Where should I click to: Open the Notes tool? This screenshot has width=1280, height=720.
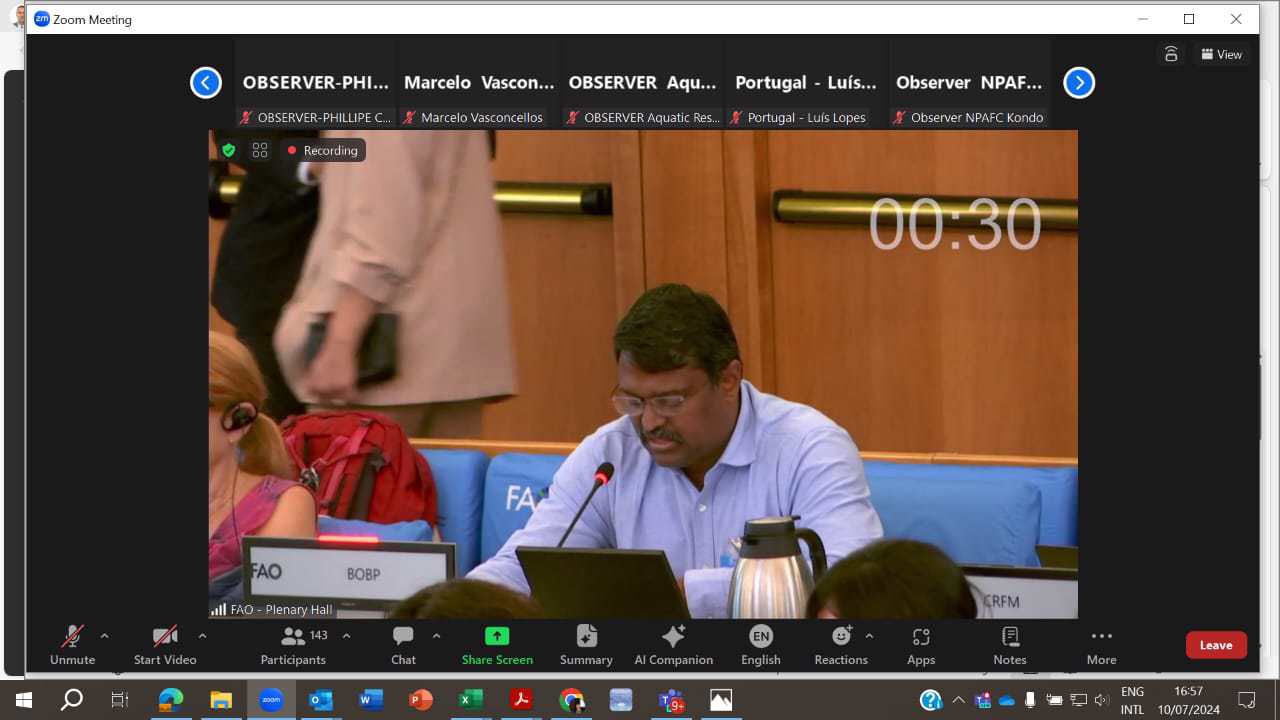tap(1009, 645)
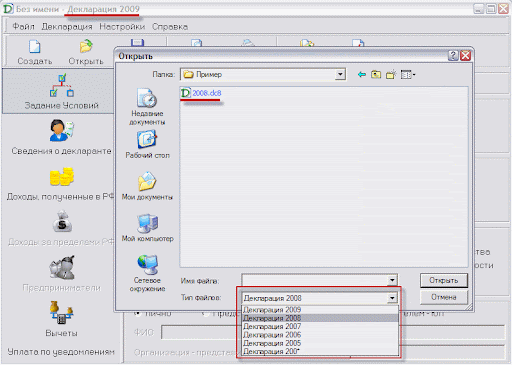Click the Открыть button in dialog
Viewport: 512px width, 365px height.
tap(444, 280)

_What you need to do_
If a record contains a picture, omit the picture and repeat everything else exactly.

_Reply_
Where should I click to: Open the Notes tool? This screenshot has width=1280, height=720.
tap(1009, 645)
Click the Открыть button in dialog
Viewport: 512px width, 365px height.
tap(444, 280)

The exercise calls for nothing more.